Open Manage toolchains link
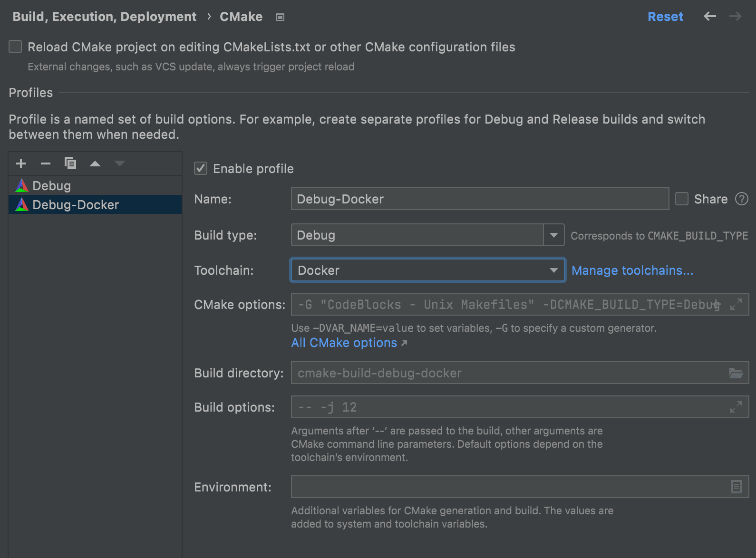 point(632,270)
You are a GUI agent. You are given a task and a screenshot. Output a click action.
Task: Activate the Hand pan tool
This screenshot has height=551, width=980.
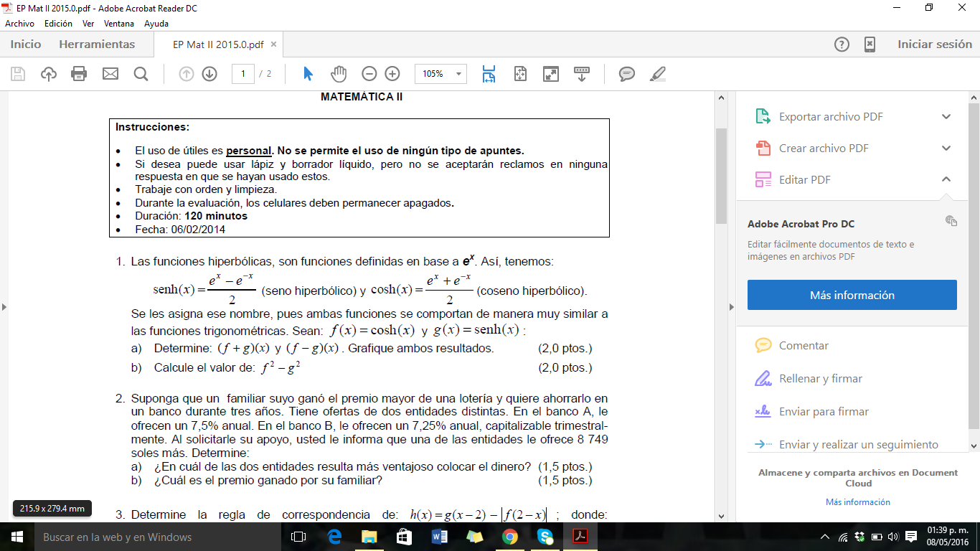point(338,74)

==

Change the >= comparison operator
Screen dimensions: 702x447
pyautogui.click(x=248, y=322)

▶ WHAT IS ASKED: Transcribe the entries from the line containing "Open Manage toolchains link" through the line containing "point(338,74)", omitting the pictures from your answer.

▶ SOLUTION TO THIS PROBLEM:
Open Manage toolchains link
 point(632,270)
You are a GUI agent. You are given a task and a screenshot. Output a click action.
Task: Activate the Hand pan tool
This screenshot has height=551, width=980.
point(338,74)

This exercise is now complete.